Waiting for the Man

Picasso Paysage d’hiver – 1950

The story goes – Picasso came to visit the old man as he was convalescing and brought a few paintings to show. Matisse found this winter landscape to be interesting and asked Picasso if he could borrow it. It sat on his mantle for a few months, and when Picasso returned Matisse asked to make a trade for it. “Matisse’s offer to trade one of his works shifted the terms of the negotiations over Winter Landscape, so Matisse suggested that he keep the picture while he looked for one of his paintings that would be an appropriated exchange. The next time the two artists met, Picasso told Matisse he would like to trade his painting for one of the paintings Matisse had done between 1907 and 1920. In that case, Matisse responded, Picasso should give him a Cubist painting. This led to a particularly awkward stalemate, since it implied that each man thought the other had produced their best work years ago. After the conversation took this uncomfortable turn, they changed the subject. When Picasso left, Winter Landscape still remained on Matisse’s mantelpiece.” [Jack Flam Matisse and Picasso]

Picasso didn’t paint landscapes. And when he did, they always look figurative. Those two gnarly trees seem to be going at it for some reason. They look old – one older than the other. One seems to be propped up by a stake. Both are stripped of their leaves – bare, exposed. They argue. They bicker. They are waiting for spring. Waiting for the warmth and light. They are waiting for inspiration in the resting hills – waiting for rebirth. In the distance two dark houses sit empty – without life or light. And over there on the right – a dark palm tree god oversees the scene. Is he there to help or to harm? What does he want – so out of place in this scene? What – exactly – are these old trees waiting for?
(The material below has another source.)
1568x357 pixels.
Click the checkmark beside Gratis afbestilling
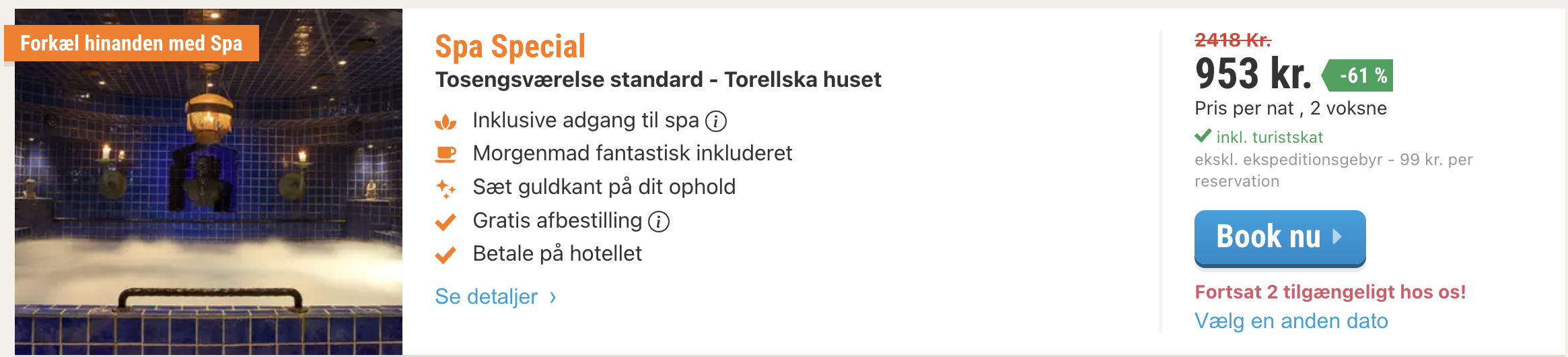(446, 222)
Pablo Picasso The Reservoir, Horta de Ebro Horta de San Joan, summer 1909

Of course we all know the Modern history – Picasso and Braque began to understand how Cubism would work by painting landscapes. They would break down the picture plane, show the world from back to front and top to bottom all at once. They stole a page from Cezanne’s book and painted the world through “little cubes” of information – an early precursor to our pixelated universe. What isn’t widely known is that during this time both Picasso and Braque were taking photographs, hanging out at the picture shows and collecting postcards of people, landscapes and cultures from all over the world. Their Modern landscape would not only be a flat depiction of the world through process, it would also be inspired by the way machines of all kind had changed our perceptions of the world.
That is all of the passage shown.